I would see this repeatedly and feel so frustrated that I could not do more to guarantee greater success at home. I knew with better safety nets in place and closer monitoring and medical attention at home, most ER trips could be eliminated as well as the subsequent return to the SNF.

The formula seemed simple but I could not do what was needed as a discharge planner in a SNF with a caseload of 100+ seniors.

I would say to myself, “These seniors need a Senior Manager to go to their home, assess the ongoing needs, make recommendations and set up services. Ongoing monitoring would insure that the recommendations were being followed, and as a trained Senior Manager it would be easy to see signs of change or concerns and make the necessary adaptations.”

As time went on I thought of this more and more, and went online to “Goggle” keywords. To my amazement I found out that there really were Senior Managers and they were called “Geriatric Care Managers.”

I felt it was time to take this seed of thought and actually pursue what I had thought about so often. I would build a private practice that would allow me to reach out to seniors and their families and give the gift of providing “Options” that families were probably not aware of…”Growing Options”. I pursued the necessary credentialing and became a Certified Care Manager (CCM).

Since that time I have slowly and successfully been privileged to work with many seniors and their families, and fulfill a vision I knew was possible to provide the bridge to success once leaving a SNF after subacute rehabilitation or discharge from an Emergency Room.

The number of Americans caring for their elderly family members is estimated to be 34 million and growing. Eighty percent of elderly care is provided by family members – spouses, children, grandchildren and other relatives. Many of these caregivers struggle with the task of caring for their elderly relatives while also addressing the needs of their own families.

You may have noticed your aging parent showing signs that he or she needs help. Simple tasks like climbing stairs, understanding medications and taking them on time, preparing meals, etc. are becoming increasingly challenging. You may see your parent becoming socially isolated, disinterested in activities, confused and even losing his or her appetite. However, it’s difficult for you to accurately assess just how much help and how to access it. Whether you live close by or hours away, putting your finger on the problems that need to be addressed and finding the solutions can be overwhelming.

Orchestrating care for loved ones is not an easy task. Every case and family is unique. There is no “one size fits all” remedy. The big question is, “Who can help you in assessing your loved one’s needs while keeping everyone’s best interests in mind?” That’s where a Geriatric Care Manager (GCM) comes in. A GCM provides a comprehensive catalog of services starting with a personalized in-home assessment to address your specific needs, as well as that of your parent.

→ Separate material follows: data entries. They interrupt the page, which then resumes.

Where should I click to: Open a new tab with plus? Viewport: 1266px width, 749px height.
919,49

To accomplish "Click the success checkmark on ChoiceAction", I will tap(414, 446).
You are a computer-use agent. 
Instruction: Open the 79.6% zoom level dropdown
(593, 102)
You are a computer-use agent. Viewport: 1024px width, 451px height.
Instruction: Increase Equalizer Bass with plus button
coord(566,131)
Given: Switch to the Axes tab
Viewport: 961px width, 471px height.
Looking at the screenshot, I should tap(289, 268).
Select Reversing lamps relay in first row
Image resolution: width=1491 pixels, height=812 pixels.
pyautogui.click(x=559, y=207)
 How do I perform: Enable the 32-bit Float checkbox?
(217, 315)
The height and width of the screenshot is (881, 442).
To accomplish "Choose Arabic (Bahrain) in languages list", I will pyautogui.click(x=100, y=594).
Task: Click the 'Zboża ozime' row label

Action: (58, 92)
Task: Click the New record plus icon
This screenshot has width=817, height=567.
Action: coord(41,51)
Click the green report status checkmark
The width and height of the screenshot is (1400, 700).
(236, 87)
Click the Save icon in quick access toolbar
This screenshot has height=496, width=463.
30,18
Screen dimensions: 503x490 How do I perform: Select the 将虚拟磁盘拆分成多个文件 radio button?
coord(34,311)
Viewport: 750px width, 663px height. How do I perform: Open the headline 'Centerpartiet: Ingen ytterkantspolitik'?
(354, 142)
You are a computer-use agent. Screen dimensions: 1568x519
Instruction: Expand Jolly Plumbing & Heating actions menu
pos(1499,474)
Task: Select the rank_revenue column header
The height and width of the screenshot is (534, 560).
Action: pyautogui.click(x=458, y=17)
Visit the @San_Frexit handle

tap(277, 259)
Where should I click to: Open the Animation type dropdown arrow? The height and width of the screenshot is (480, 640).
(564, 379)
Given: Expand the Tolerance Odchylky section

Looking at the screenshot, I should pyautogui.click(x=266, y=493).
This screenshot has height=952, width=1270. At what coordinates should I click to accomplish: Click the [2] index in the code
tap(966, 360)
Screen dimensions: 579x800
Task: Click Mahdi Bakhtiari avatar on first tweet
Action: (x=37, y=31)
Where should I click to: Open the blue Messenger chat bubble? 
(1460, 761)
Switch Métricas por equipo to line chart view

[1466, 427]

GCM’s generally follow a four-step process:

1. Assessment: Perform initial assessment of the client’s situation.

2. Care Plan: Determine goals for client’s care and establish necessary steps needed to reach the goals.

3. Implementation: Put steps of care plan into action.

4. Monitor: Observe the client and make any necessary plan adjustments.

GCM’s have a background in a number of fields including gerontology, social work, nursing and psychology. The basic service provided is arranging services for clients; whether it’s providing medications and groceries, escort to physician’s appointments, transportation, home repair, socialization and emotional support or arranging 24 hour care. The GCM’s goal is to help the elderly stay as independent as possible.

If you’re struggling with this find a GCM in your area.